Despite the individuality of cycling, there is a need to connect with other people who share this experience. There’s a social aspect to the sport, and it reflects the challenge we face with technology in health care today: Technology must be easy to use and deliver the human connection to improve a person’s health.

And nowhere is this more critical than in America’s rapidly growing senior population—a large number of whom are grappling with multiple chronic conditions.

Addressing Loneliness and Isolation

America’s seniors could benefit greatly from more human-centered technology. Three out of four Americans aged 65 or older live with multiple chronic conditions, and 71 percent of the money spent on health care in the U.S. is associated with chronic conditions. And the baby-boom generation is steaming into retirement, with 10,000 people a day aging into Medicare.

But health isn’t just about the physical aspects. Research has found that 17 percent of adults age 65 or older are isolated, and 26 percent are at increased risk of death due to subjective feelings of loneliness. If a person is living alone, and dealing with multiple chronic conditions, he or she might become depressed. People also won’t eat right or be active if they’re depressed.

Our species needs to connect with other people. Yet millions of seniors are lonely; they don’t have adequate social connections. That innate need to connect, to be social, and to be loved and to love other people is not being met in a large part of the population.

Things like remote monitoring technology can help, but only if it incorporates a person’s lifestyle and the physician/patient relationship. Technology has to go beyond monitoring basic physical activity. Devices have to achieve true connections and address real chronic health problems, like the nearly five million Americans in the U.S. who have congestive heart failure (CHF).

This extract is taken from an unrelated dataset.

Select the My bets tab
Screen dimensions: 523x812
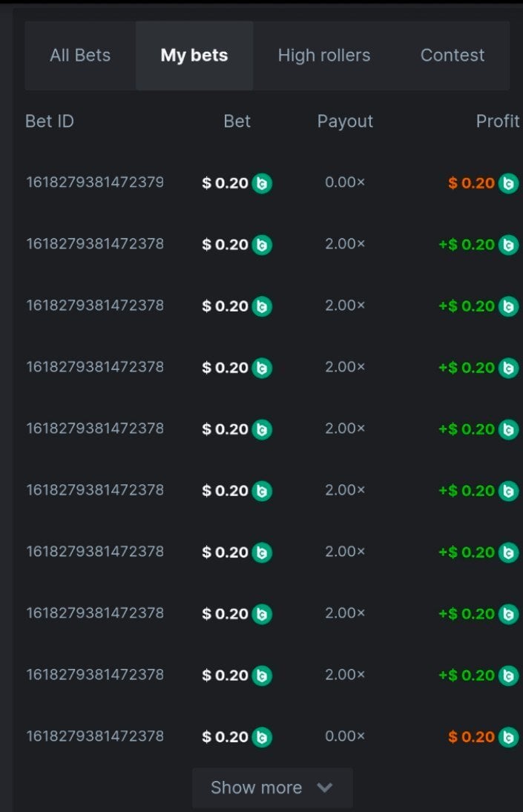pyautogui.click(x=194, y=56)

An Example of Connected Health

In order to help our members with chronic conditions spend more time living their lives by staying out of the hospital, we launched a CHF remote monitoring pilot program to help them keep track of their condition.

When a person has CHF, his or her heart doesn’t pump strongly enough to move blood around the body. As a result, the person retains water – in places such as the lungs, legs or chest cavity – and can suffer from shortness of breath. If the person experiences a significant change in weight from the previous day, this could signal a complication, which might lead to a trip to the hospital.

At Humana, we’re all too familiar with CHF. Approximately 300,000 of our 3.2 million Humana Medicare Advantage (MA) members live with CHF, and they account for more than 40 percent of MA admissions. Here’s how the pilot program works, with a member we’ll call “Brenda.”

After being selected, Brenda met with her primary care physician and a nurse. She was shown how to use a smart scale that would send her weight to Humana every day. When Brenda weighed herself the next morning, the scale sent her weight to her nurse, who called Brenda to congratulate her on her first weigh in.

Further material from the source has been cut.